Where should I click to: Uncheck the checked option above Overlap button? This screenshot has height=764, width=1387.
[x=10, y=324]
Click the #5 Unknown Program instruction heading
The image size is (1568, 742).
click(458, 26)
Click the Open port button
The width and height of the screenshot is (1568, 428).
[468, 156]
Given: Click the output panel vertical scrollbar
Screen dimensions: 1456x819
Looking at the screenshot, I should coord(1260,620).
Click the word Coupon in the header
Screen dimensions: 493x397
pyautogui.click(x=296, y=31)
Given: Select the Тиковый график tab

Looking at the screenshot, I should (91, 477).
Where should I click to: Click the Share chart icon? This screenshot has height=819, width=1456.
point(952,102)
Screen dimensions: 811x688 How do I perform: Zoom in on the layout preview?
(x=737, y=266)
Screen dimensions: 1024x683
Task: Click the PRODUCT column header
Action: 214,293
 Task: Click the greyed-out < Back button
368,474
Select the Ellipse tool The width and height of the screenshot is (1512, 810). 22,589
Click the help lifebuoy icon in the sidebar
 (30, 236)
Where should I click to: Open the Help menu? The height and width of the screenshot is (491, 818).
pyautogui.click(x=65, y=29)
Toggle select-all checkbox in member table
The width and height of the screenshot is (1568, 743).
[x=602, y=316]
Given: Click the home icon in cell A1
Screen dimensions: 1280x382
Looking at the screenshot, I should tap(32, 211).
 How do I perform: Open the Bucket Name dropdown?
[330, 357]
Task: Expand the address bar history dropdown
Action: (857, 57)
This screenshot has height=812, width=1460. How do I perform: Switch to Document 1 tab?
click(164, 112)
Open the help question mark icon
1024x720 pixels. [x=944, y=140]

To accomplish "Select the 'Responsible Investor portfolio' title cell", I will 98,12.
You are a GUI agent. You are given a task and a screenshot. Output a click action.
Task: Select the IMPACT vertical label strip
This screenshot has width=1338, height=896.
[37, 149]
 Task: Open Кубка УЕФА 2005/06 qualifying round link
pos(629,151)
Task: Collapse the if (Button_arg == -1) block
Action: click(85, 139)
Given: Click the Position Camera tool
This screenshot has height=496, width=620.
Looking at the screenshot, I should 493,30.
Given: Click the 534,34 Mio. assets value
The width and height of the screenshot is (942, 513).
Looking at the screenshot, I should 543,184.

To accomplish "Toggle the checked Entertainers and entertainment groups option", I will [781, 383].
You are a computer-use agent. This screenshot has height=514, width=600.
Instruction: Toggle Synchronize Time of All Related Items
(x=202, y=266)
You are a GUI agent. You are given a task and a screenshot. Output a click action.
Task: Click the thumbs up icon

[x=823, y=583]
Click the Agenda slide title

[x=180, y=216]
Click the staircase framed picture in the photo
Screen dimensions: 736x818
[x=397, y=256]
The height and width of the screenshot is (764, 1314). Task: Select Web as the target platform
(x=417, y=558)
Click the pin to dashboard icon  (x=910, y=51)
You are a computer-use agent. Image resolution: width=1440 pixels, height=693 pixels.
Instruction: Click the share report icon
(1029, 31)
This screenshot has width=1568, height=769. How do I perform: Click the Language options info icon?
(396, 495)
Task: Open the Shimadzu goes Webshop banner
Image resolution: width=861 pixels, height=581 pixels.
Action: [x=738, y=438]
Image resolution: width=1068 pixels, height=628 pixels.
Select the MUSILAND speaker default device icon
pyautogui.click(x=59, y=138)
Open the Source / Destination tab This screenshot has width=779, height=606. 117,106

*YOUR OBJECTIVE:* Copy out exactly the part that opens with the line containing "Given: Select the Тиковый график tab" and closes with the line containing "Looking at the screenshot, I should 543,184.", both of those lines included.

*WRITTEN REPLY:*
Given: Select the Тиковый график tab

Looking at the screenshot, I should (91, 477).
Where should I click to: Click the Share chart icon? This screenshot has height=819, width=1456.
point(952,102)
Screen dimensions: 811x688 How do I perform: Zoom in on the layout preview?
(x=737, y=266)
Screen dimensions: 1024x683
Task: Click the PRODUCT column header
Action: 214,293
 Task: Click the greyed-out < Back button
368,474
Select the Ellipse tool The width and height of the screenshot is (1512, 810). 22,589
Click the help lifebuoy icon in the sidebar
 (30, 236)
Where should I click to: Open the Help menu? The height and width of the screenshot is (491, 818).
pyautogui.click(x=65, y=29)
Toggle select-all checkbox in member table
The width and height of the screenshot is (1568, 743).
[x=602, y=316]
Given: Click the home icon in cell A1
Screen dimensions: 1280x382
Looking at the screenshot, I should tap(32, 211).
 How do I perform: Open the Bucket Name dropdown?
[330, 357]
Task: Expand the address bar history dropdown
Action: (857, 57)
This screenshot has height=812, width=1460. How do I perform: Switch to Document 1 tab?
click(164, 112)
Open the help question mark icon
1024x720 pixels. [x=944, y=140]

To accomplish "Select the 'Responsible Investor portfolio' title cell", I will 98,12.
You are a GUI agent. You are given a task and a screenshot. Output a click action.
Task: Select the IMPACT vertical label strip
This screenshot has width=1338, height=896.
[37, 149]
 Task: Open Кубка УЕФА 2005/06 qualifying round link
pos(629,151)
Task: Collapse the if (Button_arg == -1) block
Action: click(85, 139)
Given: Click the Position Camera tool
This screenshot has height=496, width=620.
Looking at the screenshot, I should 493,30.
Given: Click the 534,34 Mio. assets value
The width and height of the screenshot is (942, 513).
Looking at the screenshot, I should 543,184.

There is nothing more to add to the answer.